* Listed entries:
============
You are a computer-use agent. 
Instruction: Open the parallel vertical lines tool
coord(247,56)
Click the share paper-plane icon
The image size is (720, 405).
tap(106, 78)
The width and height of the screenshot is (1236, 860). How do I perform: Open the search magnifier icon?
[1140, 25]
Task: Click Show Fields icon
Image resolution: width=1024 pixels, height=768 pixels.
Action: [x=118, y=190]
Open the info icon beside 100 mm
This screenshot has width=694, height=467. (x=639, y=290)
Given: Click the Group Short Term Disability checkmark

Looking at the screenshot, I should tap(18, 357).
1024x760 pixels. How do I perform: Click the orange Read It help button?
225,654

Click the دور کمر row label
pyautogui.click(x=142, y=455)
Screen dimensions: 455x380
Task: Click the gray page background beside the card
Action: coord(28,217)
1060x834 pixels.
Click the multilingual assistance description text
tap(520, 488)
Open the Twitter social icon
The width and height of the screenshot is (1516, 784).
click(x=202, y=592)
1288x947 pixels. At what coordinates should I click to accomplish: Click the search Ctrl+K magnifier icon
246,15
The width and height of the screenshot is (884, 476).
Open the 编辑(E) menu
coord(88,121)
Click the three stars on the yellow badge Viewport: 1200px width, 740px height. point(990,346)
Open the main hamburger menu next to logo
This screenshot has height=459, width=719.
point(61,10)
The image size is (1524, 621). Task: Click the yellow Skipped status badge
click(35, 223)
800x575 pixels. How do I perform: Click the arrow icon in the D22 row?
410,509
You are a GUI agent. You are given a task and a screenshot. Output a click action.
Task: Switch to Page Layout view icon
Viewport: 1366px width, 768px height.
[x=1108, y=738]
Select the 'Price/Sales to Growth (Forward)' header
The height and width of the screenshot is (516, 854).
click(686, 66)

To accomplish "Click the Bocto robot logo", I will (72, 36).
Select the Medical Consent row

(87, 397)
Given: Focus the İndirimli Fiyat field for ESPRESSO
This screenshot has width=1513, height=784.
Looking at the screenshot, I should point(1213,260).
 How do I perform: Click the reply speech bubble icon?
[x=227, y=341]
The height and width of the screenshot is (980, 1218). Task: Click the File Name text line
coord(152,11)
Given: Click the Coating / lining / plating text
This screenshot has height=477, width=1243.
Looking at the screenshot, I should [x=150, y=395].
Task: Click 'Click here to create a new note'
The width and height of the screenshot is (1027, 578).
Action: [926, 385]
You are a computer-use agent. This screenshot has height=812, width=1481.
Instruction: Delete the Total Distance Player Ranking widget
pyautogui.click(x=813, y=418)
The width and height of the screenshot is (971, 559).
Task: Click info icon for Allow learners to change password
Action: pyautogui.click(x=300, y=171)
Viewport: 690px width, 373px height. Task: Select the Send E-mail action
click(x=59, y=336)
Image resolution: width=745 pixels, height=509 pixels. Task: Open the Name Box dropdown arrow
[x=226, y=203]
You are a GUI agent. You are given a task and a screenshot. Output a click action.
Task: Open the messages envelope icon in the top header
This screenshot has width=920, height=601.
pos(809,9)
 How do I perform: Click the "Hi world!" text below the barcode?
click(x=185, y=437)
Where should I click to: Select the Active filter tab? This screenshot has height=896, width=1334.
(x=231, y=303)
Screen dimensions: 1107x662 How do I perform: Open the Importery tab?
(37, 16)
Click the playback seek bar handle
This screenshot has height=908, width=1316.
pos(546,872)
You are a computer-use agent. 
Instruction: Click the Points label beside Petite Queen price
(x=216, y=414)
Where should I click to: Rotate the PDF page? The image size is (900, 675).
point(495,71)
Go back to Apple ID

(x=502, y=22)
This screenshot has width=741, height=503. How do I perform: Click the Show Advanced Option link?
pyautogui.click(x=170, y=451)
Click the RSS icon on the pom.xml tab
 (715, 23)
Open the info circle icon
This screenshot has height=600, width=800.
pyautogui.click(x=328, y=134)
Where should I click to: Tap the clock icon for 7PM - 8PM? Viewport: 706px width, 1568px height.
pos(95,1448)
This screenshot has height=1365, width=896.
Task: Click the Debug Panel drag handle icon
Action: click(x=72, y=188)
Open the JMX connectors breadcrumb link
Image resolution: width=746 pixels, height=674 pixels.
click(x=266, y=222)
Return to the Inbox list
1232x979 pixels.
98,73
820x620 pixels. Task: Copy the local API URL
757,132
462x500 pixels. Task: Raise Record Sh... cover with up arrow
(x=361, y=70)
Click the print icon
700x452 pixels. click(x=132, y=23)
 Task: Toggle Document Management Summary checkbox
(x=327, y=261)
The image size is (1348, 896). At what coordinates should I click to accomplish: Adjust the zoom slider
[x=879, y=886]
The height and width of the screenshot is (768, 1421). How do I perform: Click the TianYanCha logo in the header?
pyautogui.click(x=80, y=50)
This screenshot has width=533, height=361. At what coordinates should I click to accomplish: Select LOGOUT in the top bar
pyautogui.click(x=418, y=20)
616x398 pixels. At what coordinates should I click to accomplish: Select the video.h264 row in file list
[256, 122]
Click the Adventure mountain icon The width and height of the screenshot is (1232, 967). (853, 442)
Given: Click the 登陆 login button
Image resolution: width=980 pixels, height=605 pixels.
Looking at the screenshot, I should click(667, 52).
============
* About this exercise: Write out exactly the lines above between the line with "1288x947 pixels. At" and the line with "Click the three", inclusive, and nothing beyond them.

* Output for this exercise:
1288x947 pixels. At what coordinates should I click to accomplish: Click the search Ctrl+K magnifier icon
246,15
The width and height of the screenshot is (884, 476).
Open the 编辑(E) menu
coord(88,121)
Click the three stars on the yellow badge Viewport: 1200px width, 740px height. point(990,346)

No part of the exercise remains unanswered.